Case Number: 24STCV03072 Hearing Date: August 1, 2024 Dept: 31
Tentative
Ruling
Judge
Kerry Bensinger, Department 31
HEARING DATE: August 1, 2024 TRIAL DATE: Not set
CASE: Hadas Dimentstein v. Echo Park
Investment, LLC
CASE NO.: 24STCV03072
DEMURRER WITH MOTION TO STRIKE
MOVING PARTY: Defendant
Echo Park Investment LLC
RESPONDING
PARTY: Plaintiff Hadas Dimentstein
I. BACKGROUND
Plaintiff Hadas Dimentstein
is a tenant of the property located at 1820 N. Park Avenue, Unit #5, Los
Angeles, CA 90026 (“Subject Unit”). In
2012, Defendant Echo Park Investment, LLC became the owner of the Subject Unit
and assumed performance of Plaintiff’s lease agreement. On February 6, 2024, Plaintiff filed a
verified Complaint against Defendant for:
1. Contractual and Tortious
Breach of Implied Warranty of Habitability;
2. Violation of Cal. Civ. Code
§§ 1941, 1941.1, and 1942.4 (Statutory Breach of the Implied Warranty of
Habitability);
3. Contractual and Tortious
Breach of the Covenant of Quiet Enjoyment;
4. Nuisance;
5. Intentional Infliction of
Emotional Distress;
6. Negligence;
7. Violation of California
Civil Code § 1940.2 (Influencing a Wrongful Eviction);
8. Violation of Code of Civil
Procedure § 1159 (Forcible Entry);
9. Violation of Bus. &
Prof. Code § 17200 Et Seq.
Unfair, Unlawful, and Deceptive Business Practices;
10. Violation of Cal. Welf.
& Inst. Code § 15610.30 (Financial Abuse of Elders and Disabled Persons);
11. Negligent Hiring, Training,
and Supervision;
12. Violation of L.A.M.C. §
151.04 (Unlawful Rent Increase);
13. Violation of L.A.M.C. §
151.33 and 45.33 (Tenant Harassment);
14. Violation of the Fair
Employment and Housing Act (Cal.
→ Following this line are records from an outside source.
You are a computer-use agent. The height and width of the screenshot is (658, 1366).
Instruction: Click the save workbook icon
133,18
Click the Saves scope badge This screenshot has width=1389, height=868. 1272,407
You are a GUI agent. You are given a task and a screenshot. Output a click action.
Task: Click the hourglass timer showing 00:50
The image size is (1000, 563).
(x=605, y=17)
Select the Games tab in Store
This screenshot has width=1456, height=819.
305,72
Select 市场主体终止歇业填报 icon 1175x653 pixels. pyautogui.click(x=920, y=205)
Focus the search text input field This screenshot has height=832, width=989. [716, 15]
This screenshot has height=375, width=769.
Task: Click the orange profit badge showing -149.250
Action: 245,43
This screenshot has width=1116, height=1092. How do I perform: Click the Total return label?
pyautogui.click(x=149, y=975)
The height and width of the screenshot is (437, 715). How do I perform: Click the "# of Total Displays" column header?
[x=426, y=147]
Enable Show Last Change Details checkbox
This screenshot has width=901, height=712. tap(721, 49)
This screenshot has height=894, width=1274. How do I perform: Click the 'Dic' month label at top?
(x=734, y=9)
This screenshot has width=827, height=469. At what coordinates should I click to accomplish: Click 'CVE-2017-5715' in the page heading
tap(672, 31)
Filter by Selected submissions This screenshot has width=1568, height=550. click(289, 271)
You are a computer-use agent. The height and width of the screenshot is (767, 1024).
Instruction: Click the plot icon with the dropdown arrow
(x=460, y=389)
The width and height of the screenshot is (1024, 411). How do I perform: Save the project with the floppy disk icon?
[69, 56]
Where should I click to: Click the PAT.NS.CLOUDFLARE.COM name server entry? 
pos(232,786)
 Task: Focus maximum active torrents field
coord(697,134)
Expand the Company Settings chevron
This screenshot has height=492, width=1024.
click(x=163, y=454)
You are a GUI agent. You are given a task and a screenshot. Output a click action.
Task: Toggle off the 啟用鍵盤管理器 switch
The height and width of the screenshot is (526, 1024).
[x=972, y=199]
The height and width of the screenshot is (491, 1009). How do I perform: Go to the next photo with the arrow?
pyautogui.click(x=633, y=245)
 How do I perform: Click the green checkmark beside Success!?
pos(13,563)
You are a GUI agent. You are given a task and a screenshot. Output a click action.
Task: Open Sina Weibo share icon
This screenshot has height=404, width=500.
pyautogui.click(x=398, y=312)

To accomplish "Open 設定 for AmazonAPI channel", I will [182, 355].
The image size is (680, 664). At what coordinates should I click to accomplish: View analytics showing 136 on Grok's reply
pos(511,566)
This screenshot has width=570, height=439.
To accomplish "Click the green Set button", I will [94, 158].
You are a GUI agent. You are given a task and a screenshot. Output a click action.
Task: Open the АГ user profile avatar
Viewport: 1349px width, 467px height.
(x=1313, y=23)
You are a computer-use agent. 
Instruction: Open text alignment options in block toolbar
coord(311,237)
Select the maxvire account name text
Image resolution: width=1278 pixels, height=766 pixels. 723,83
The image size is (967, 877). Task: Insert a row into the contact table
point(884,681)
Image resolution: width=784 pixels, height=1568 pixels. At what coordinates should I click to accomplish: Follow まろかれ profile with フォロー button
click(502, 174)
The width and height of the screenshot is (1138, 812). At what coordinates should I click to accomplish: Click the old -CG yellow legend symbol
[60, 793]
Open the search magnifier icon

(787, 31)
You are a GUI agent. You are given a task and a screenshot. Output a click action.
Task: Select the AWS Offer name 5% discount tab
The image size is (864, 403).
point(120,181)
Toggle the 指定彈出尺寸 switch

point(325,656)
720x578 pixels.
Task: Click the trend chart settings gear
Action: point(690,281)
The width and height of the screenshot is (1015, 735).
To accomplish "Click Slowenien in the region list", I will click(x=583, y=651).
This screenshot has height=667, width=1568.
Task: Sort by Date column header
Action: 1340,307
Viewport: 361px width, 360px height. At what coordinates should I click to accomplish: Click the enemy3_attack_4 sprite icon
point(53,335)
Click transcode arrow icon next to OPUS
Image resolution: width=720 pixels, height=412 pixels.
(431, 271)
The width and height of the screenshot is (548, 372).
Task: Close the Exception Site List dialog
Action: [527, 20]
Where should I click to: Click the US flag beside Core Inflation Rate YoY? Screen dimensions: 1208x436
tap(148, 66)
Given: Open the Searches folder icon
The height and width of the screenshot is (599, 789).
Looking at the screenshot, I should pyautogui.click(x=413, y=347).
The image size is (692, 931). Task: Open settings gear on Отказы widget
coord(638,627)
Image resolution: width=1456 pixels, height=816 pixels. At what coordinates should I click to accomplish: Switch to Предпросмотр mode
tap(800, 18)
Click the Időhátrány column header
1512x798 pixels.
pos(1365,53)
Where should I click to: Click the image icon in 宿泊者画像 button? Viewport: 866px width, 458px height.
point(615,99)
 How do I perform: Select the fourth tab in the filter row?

Gov. Code § 12900, et seq.).
Defendant now demurs to all
causes of action (with the exception of the 12th and 13th
causes of action) and seeks an order striking punitive damages from the
Complaint.
Plaintiff has filed
oppositions. Defendant filed replies.
II. DISCUSSION
RE DEMURRER
A.
Legal Standard
A demurrer
tests the legal sufficiency of the pleadings and will be sustained only where
the pleading is defective on its face. (City of Atascadero v. Merrill
Lynch, Pierce, Fenner & Smith, Inc. (1998) 68 Cal.App.4th 445,
459.) “We treat the demurrer as admitting all material facts properly
pleaded but not contentions, deductions or conclusions of fact or law. We
accept the factual allegations of the complaint as true and
also consider matters which may be judicially noticed.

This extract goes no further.